Status: ✅ Done

## Exercise 15

---

First, let me start by saying that `SVM` is not certainly the easiest topic to grasp, especially within a short span of time. In this exercise, we focus on **hard margin** SVM, which assumes that given feature space is linearly separable. In the next session, the focus will be on **soft margin** SVM which simply drops the assumption about the perfect separability. Either way, I can promise you that if you get hard margin SVM, then it is fairly simple to understand to the soft margin version.

This exercise has therefore two **main learning objectives**:
- theory behind hard margin SVM: translation of an abstract idea (maximize the margin) to the actual mathematical model (primal and dual form)
- implementation of hard margin SVM: translation of the mathematical model to code

Thus, also this notebook is split according to these two goals into two sections.

### Theory behind hard margin SVM

---

In this section, we go over the core concepts of `hard-margin SVM`. With this being said, for detailed explanation, you can refer to my detailed [note on SVM](https://ludekcizinsky.notion.site/Support-Vector-Machines-2db1ab88770641bc9815a7a9db45f72c) where I explain all the nitty gritty details. Alternatively, you can also watch this great [mit lecture](https://www.youtube.com/watch?v=_PwhiWxHK8o&t=35s) on the subject.

> Recap: Hyperplanes

We first refresh the concept of hyperplanes, for this I prepared short [Geogebra note](https://www.geogebra.org/m/emrwvr3m).

> New concept: high level idea behind SVM

Now, we are ready to jump into the high level idea of hard margin SVM. I prepared short [Geogebra note](https://www.geogebra.org/m/xyxnhqpy) on the subject. This note should help you understand the big picture of SVM, in my [notes](https://ludekcizinsky.notion.site/Support-Vector-Machines-2db1ab88770641bc9815a7a9db45f72c), I explain how we translate this abstract concept into mathematical model.

**RECORDED INFORMATION:**
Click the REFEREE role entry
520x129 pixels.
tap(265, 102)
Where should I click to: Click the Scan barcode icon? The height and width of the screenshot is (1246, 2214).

**TASKS:**
- A) Reproduce the hard margin SVM exercise text between "We first refresh" and "into mathematical model.", inclusive.
- B) According to the hard margin SVM exercise text, what does hard margin SVM assume about the given feature space?
Rely only on the hard margin SVM exercise text, not on the data.

**SET OF ANSWERS:**
- A)
We first refresh the concept of hyperplanes, for this I prepared short [Geogebra note](https://www.geogebra.org/m/emrwvr3m).

> New concept: high level idea behind SVM

Now, we are ready to jump into the high level idea of hard margin SVM. I prepared short [Geogebra note](https://www.geogebra.org/m/xyxnhqpy) on the subject. This note should help you understand the big picture of SVM, in my [notes](https://ludekcizinsky.notion.site/Support-Vector-Machines-2db1ab88770641bc9815a7a9db45f72c), I explain how we translate this abstract concept into mathematical model.

- B) It assumes that the given feature space is linearly separable.